==== DATA PROVIDED

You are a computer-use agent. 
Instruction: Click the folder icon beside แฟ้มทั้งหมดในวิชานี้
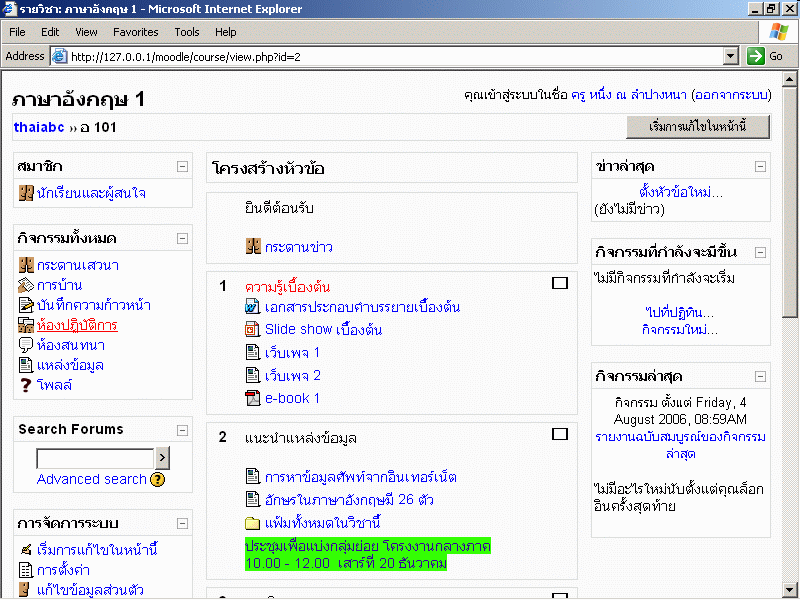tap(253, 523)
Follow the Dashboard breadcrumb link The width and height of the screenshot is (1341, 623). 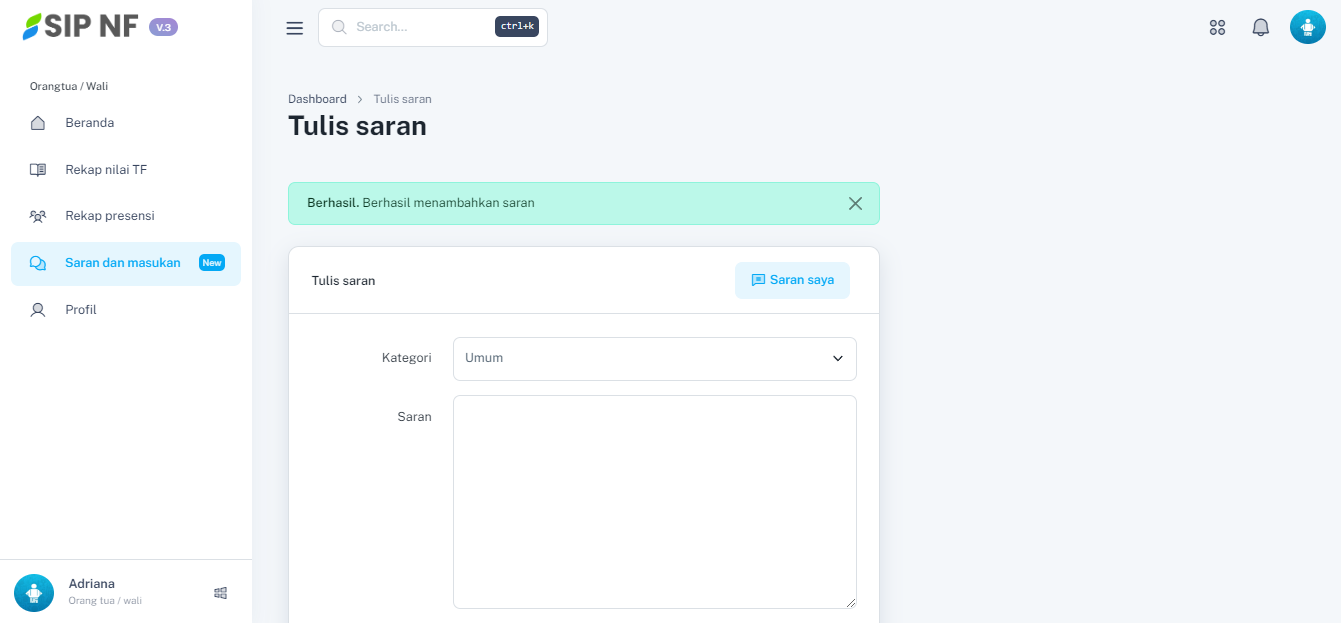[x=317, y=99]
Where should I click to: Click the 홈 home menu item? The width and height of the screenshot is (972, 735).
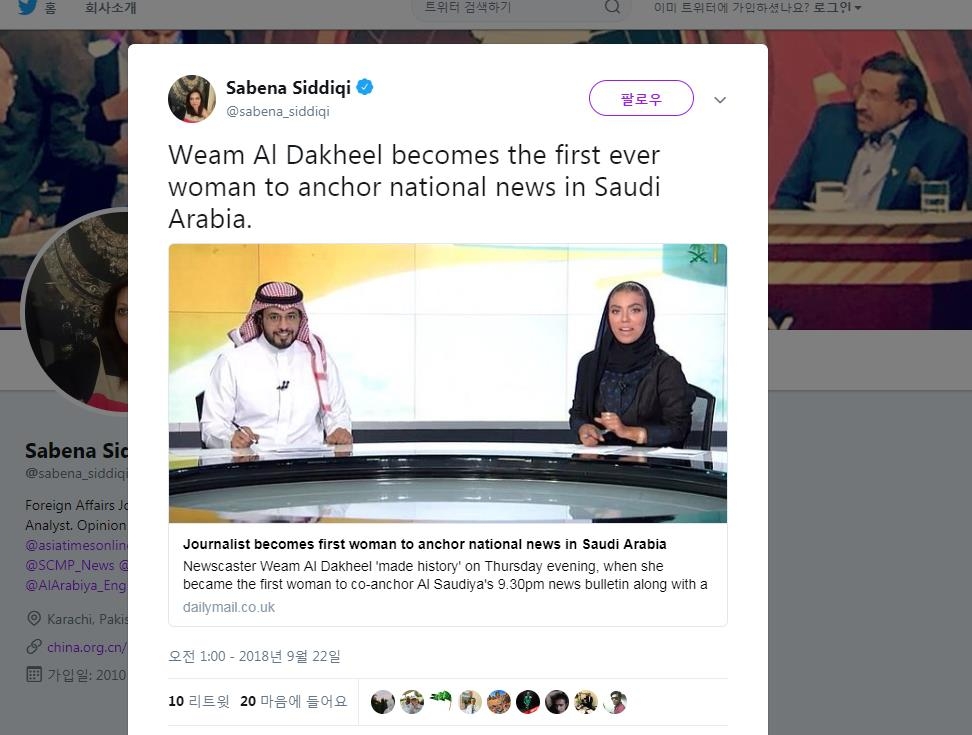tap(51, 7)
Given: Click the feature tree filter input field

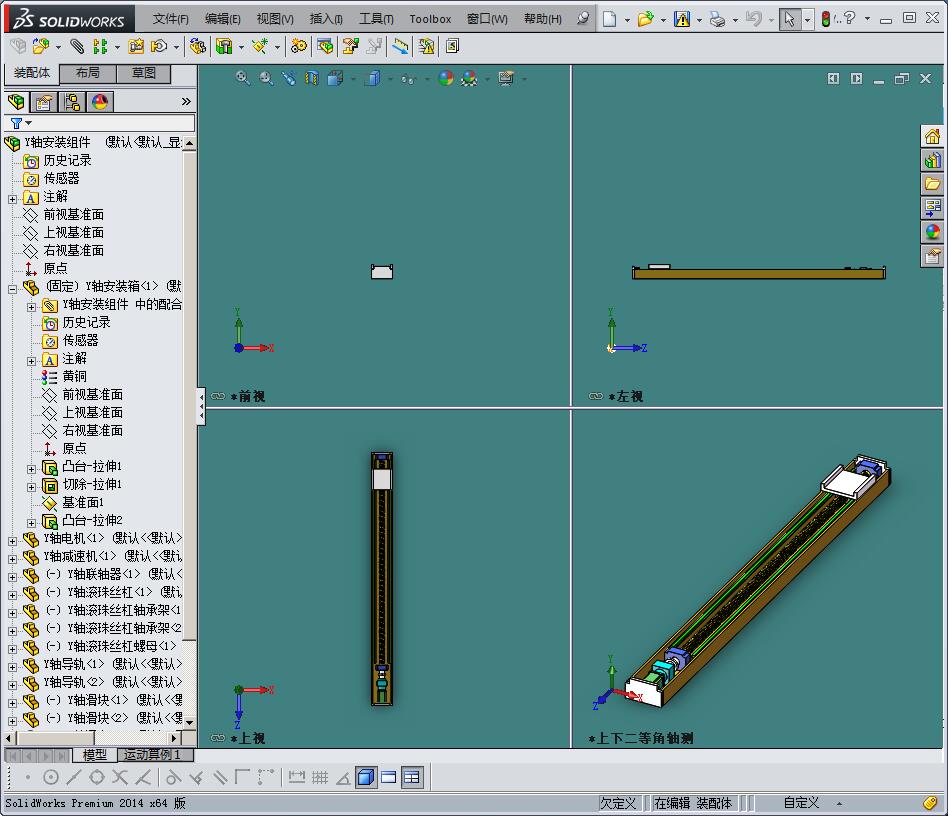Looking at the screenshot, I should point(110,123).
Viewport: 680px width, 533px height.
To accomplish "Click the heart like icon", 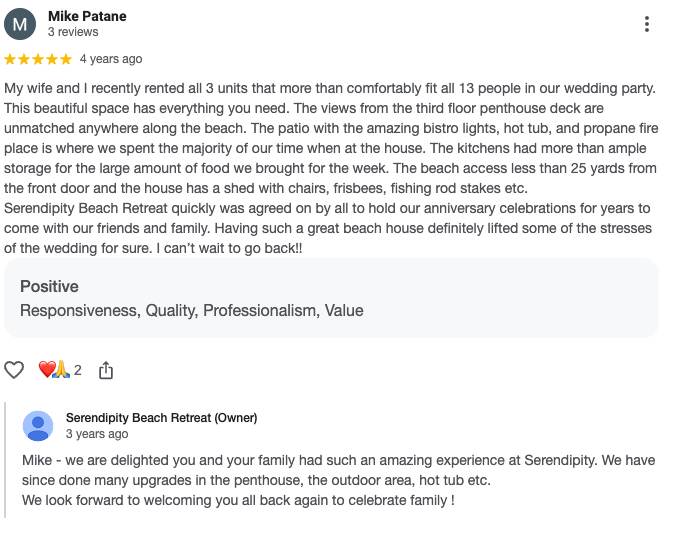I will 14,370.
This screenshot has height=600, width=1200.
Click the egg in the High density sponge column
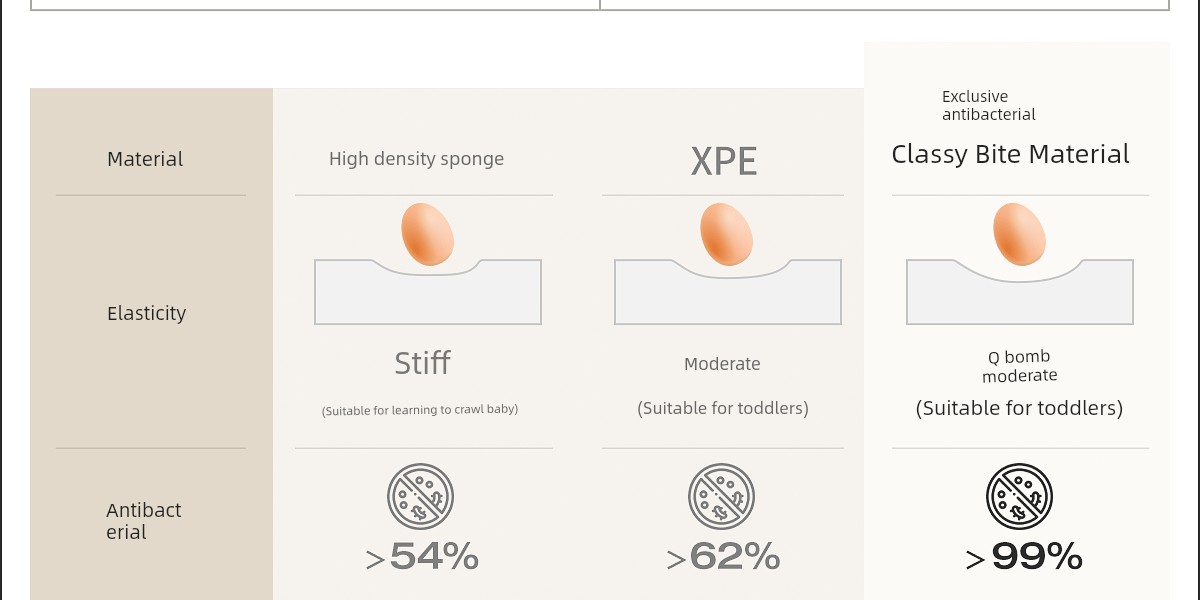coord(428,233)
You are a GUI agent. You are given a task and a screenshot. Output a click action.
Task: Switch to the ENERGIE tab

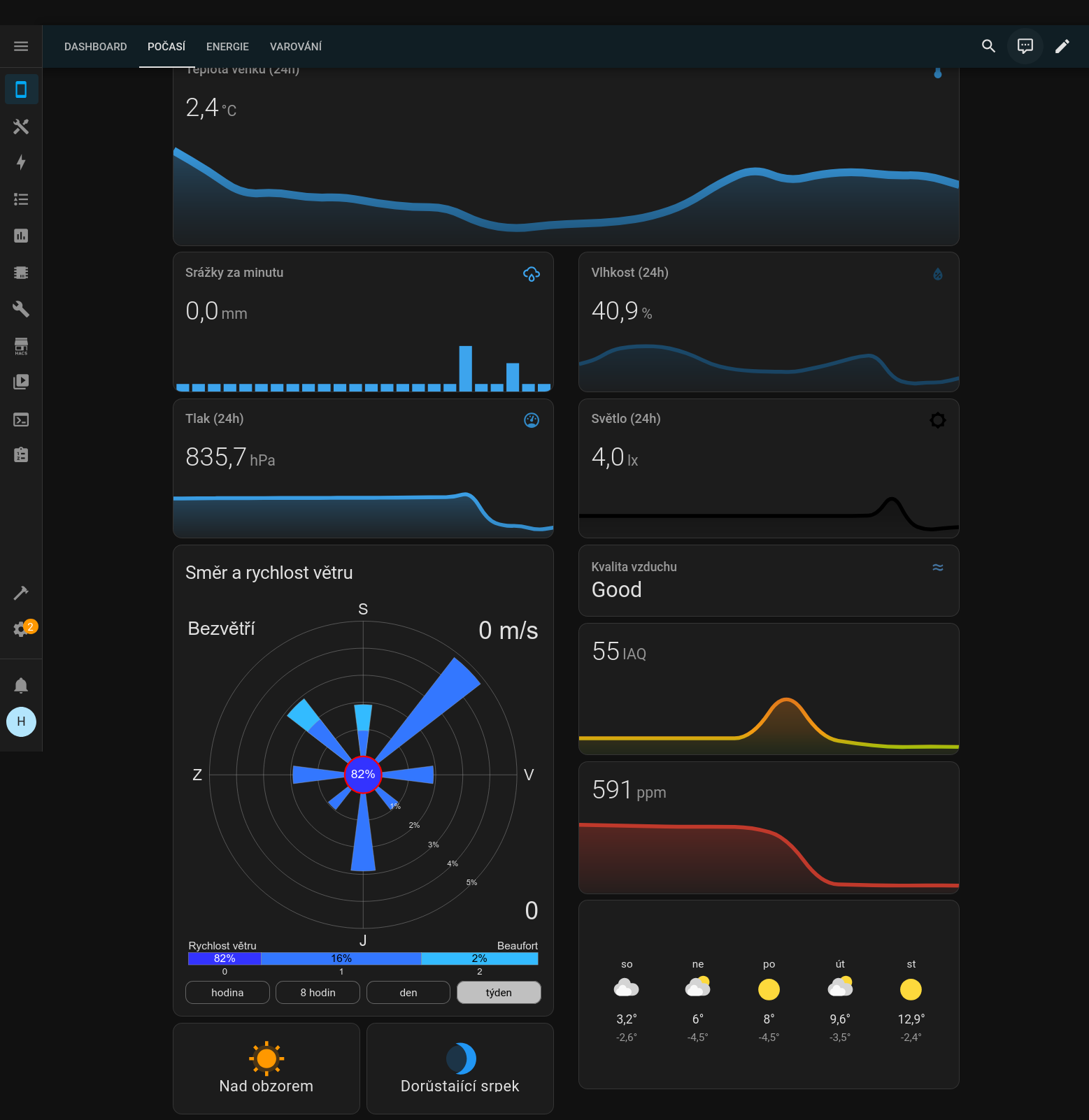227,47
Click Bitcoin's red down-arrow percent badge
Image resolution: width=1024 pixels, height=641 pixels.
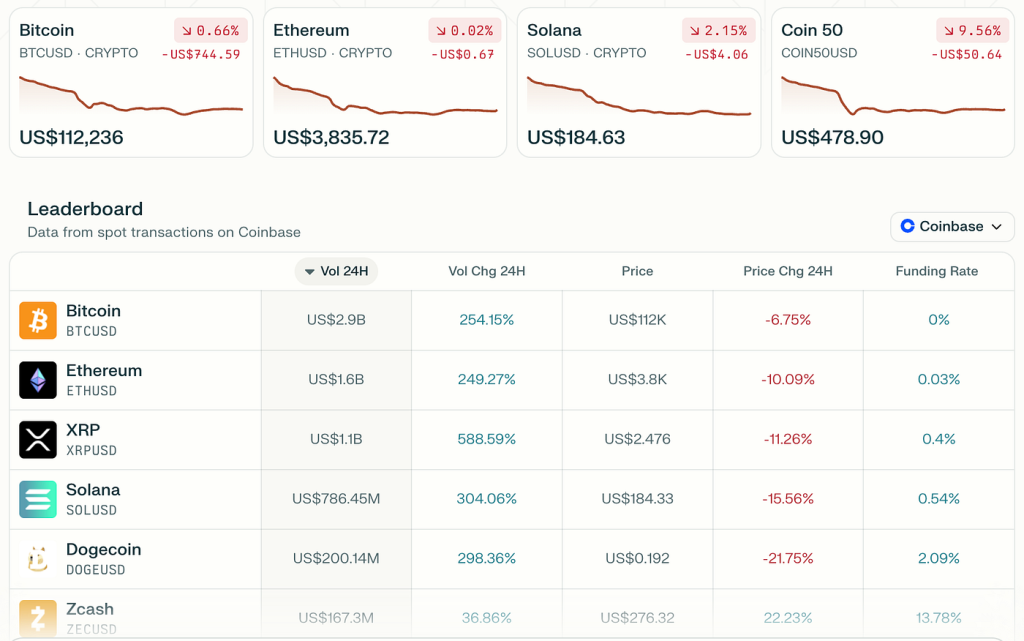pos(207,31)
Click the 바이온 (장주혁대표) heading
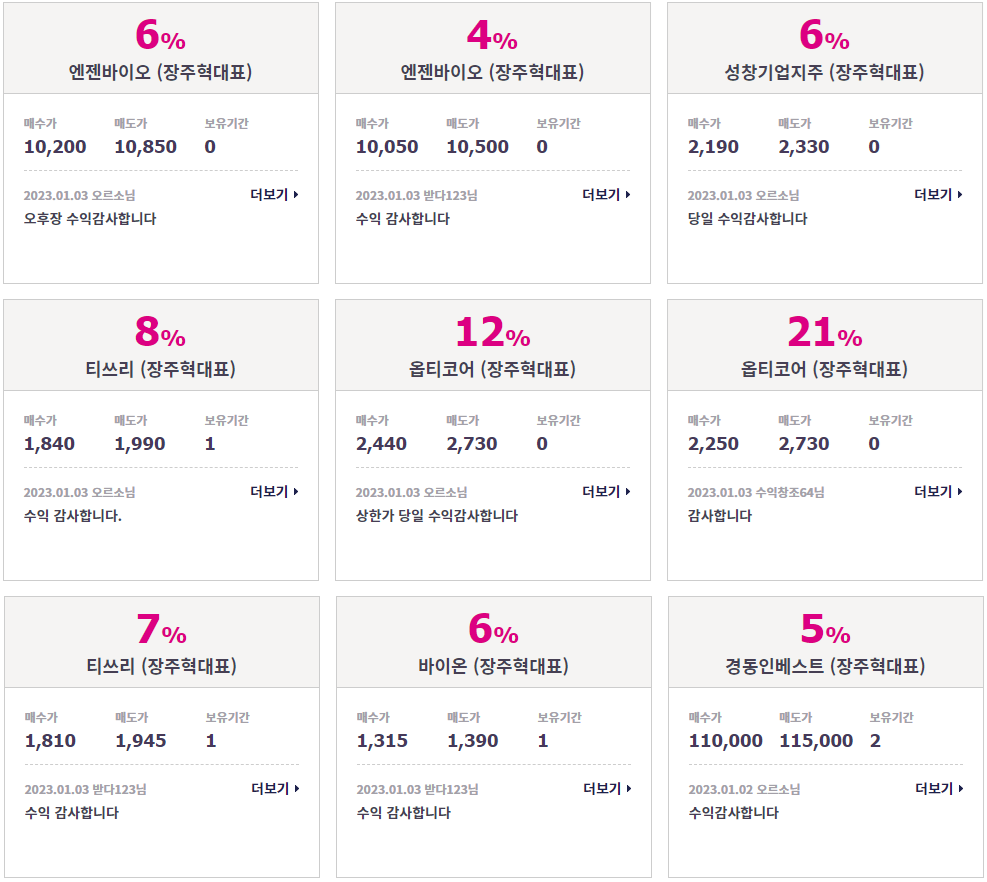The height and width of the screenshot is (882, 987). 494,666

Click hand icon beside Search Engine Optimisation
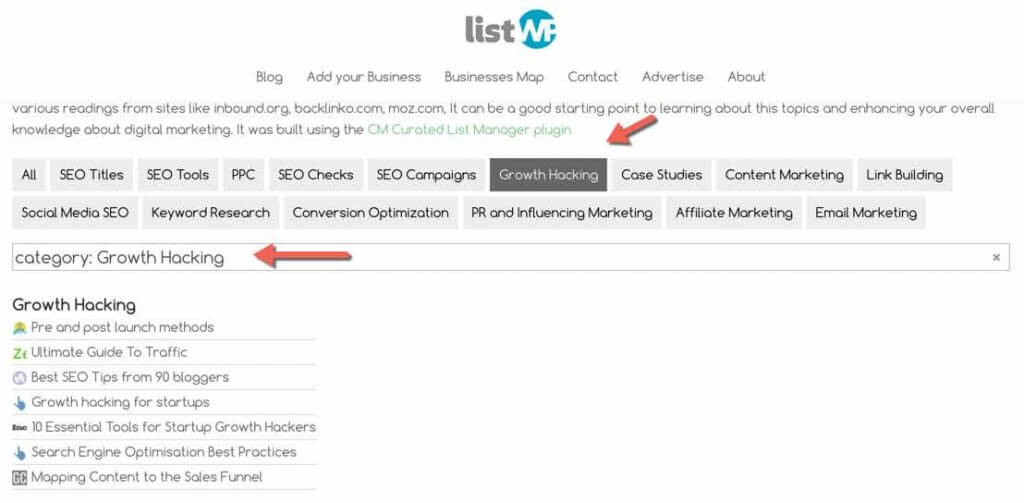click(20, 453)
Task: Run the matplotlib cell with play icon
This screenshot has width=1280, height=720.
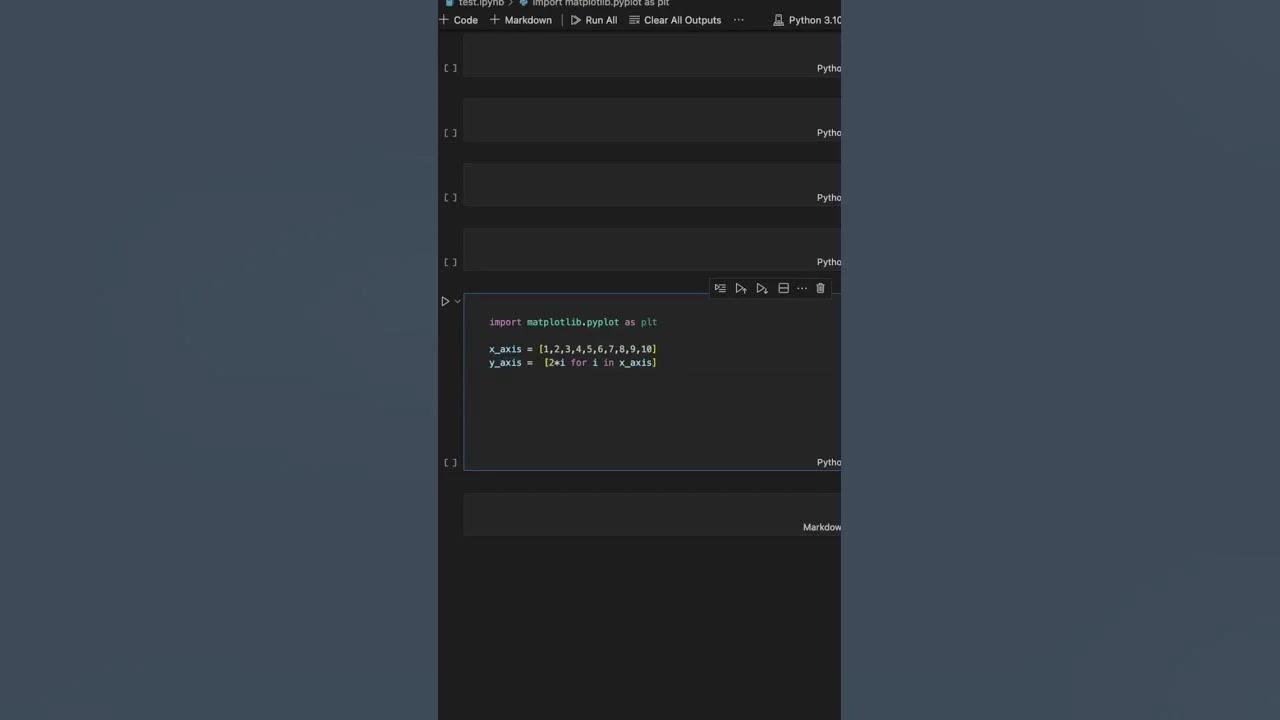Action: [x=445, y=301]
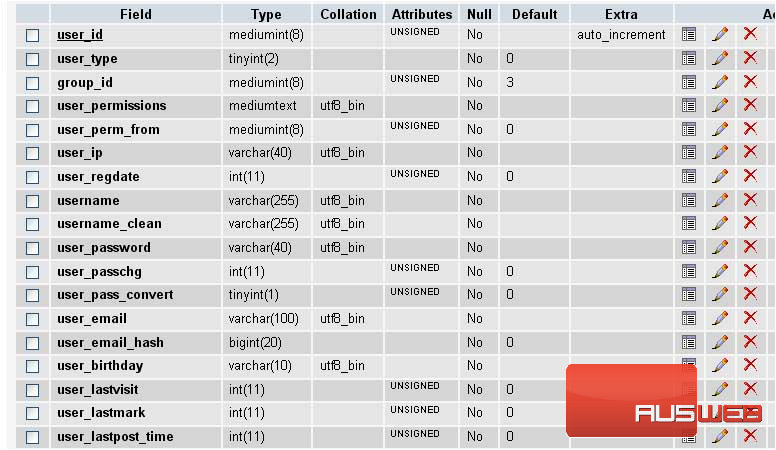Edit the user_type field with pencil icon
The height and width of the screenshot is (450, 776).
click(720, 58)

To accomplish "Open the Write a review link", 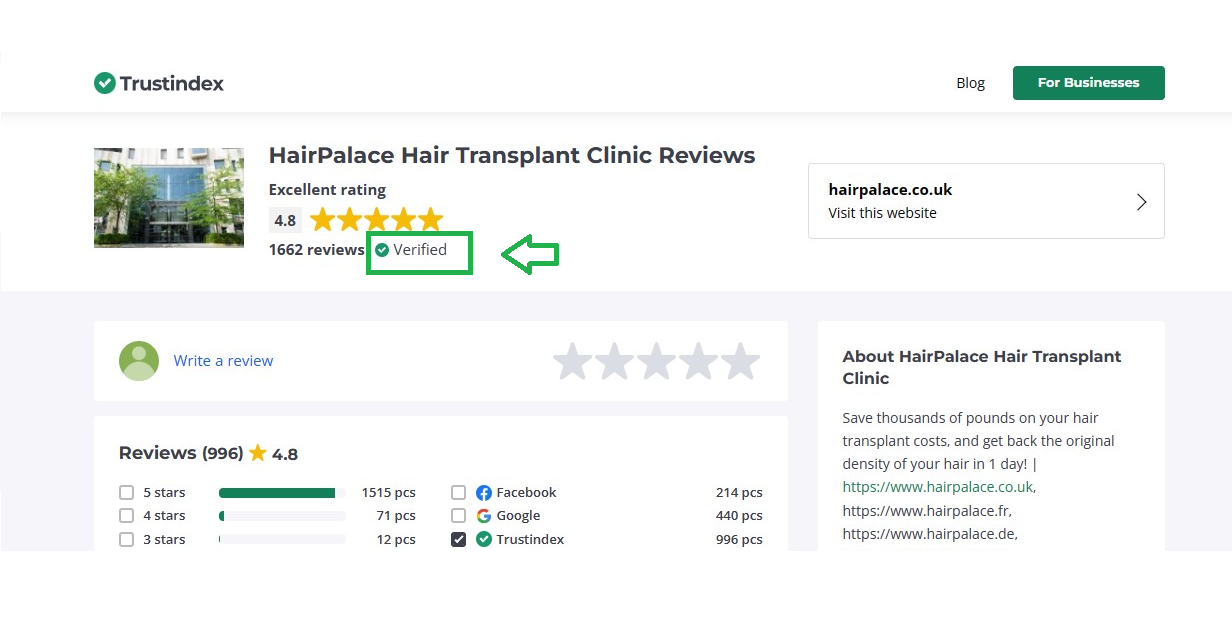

========

DESCRIPTION OF THE TASK: Find and copy each line above holding "agent".

EXPECTED ANSWER:
You are a computer-use agent. 
You are a GUI agent. You are given a task and a screenshot. Output a click action.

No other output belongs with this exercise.